* Stated task a: Format the records as a numbered list, from their first line through the line containing "The height and", leaving out any blank lines.

── Document segment ──

In a new article (subscription required) for Fast Company, contributor Ainsley Harris reports on how many DTC brands, in a bid to reduce their burn rates, have increasingly turned to outsourcing, relinquishing everything from manufacturing to brick-and-mortar retail operations, and essentially becoming zombies, or shells of their former selves. “Often only a brand veneer and intellectual property remain,” she writes. She highlights one exception that resulted in a successful exit: pet meal company Nom Nom, which sold to Mars for a reported $1 billion in January 2022. Nom Nom’s secret sauce? A proprietary manufacturing process.
Birkenstock bucks the trend
This brings us back to Birkenstock, which is something of an anti-zombie under Reichert’s leadership. According to a New York Times profile, he made the decision to invest in the company’s German factories. The company has said it also plans to expand a component-making facility acquired in Portugal. In its offering prospectus, Birkenstock cites its factories as a potential risk to investors because low-cost outsourced manufacturing of footwear is widely available and could allow competitors to price more aggressively.

───

* Stated task b: From the passage on Birkenstock, quote everything from "In a new article" to "proprietary manufacturing process.".

── Material ──

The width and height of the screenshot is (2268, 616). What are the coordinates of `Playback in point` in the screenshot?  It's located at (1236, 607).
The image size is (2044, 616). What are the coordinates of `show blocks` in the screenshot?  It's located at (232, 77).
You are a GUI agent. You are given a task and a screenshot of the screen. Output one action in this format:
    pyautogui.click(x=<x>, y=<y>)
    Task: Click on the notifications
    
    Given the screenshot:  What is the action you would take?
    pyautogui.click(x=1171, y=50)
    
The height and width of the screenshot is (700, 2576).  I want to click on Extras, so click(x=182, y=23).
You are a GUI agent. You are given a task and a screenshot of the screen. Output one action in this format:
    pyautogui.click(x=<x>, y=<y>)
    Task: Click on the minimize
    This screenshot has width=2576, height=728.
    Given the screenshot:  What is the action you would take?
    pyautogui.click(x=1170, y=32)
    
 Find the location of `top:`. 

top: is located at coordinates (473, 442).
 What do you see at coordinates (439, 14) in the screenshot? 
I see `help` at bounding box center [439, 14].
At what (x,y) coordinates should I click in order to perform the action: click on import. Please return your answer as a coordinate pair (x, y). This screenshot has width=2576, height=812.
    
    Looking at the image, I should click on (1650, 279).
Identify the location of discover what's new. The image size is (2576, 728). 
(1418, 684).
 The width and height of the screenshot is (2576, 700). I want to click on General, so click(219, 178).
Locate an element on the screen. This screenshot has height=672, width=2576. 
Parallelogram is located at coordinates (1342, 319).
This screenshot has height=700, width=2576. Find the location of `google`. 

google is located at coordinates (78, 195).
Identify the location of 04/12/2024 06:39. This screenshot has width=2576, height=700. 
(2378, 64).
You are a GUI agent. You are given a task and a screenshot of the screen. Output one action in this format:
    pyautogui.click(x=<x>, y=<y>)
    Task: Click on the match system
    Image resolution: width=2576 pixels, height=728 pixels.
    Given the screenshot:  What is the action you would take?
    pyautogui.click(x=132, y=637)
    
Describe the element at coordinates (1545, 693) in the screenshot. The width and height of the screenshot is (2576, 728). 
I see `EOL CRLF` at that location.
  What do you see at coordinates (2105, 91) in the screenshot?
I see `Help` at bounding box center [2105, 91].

───

* Solution a:
1. The width and height of the screenshot is (2268, 616). What are the coordinates of `Playback in point` in the screenshot?  It's located at (1236, 607).
2. The image size is (2044, 616). What are the coordinates of `show blocks` in the screenshot?  It's located at (232, 77).
3. You are a GUI agent. You are given a task and a screenshot of the screen. Output one action in this format:
4.     pyautogui.click(x=<x>, y=<y>)
5.     Task: Click on the notifications
6.     Given the screenshot:  What is the action you would take?
7.     pyautogui.click(x=1171, y=50)
8. The height and width of the screenshot is (700, 2576).  I want to click on Extras, so click(x=182, y=23).

* Solution b:
In a new article (subscription required) for Fast Company, contributor Ainsley Harris reports on how many DTC brands, in a bid to reduce their burn rates, have increasingly turned to outsourcing, relinquishing everything from manufacturing to brick-and-mortar retail operations, and essentially becoming zombies, or shells of their former selves. “Often only a brand veneer and intellectual property remain,” she writes. She highlights one exception that resulted in a successful exit: pet meal company Nom Nom, which sold to Mars for a reported $1 billion in January 2022. Nom Nom’s secret sauce? A proprietary manufacturing process.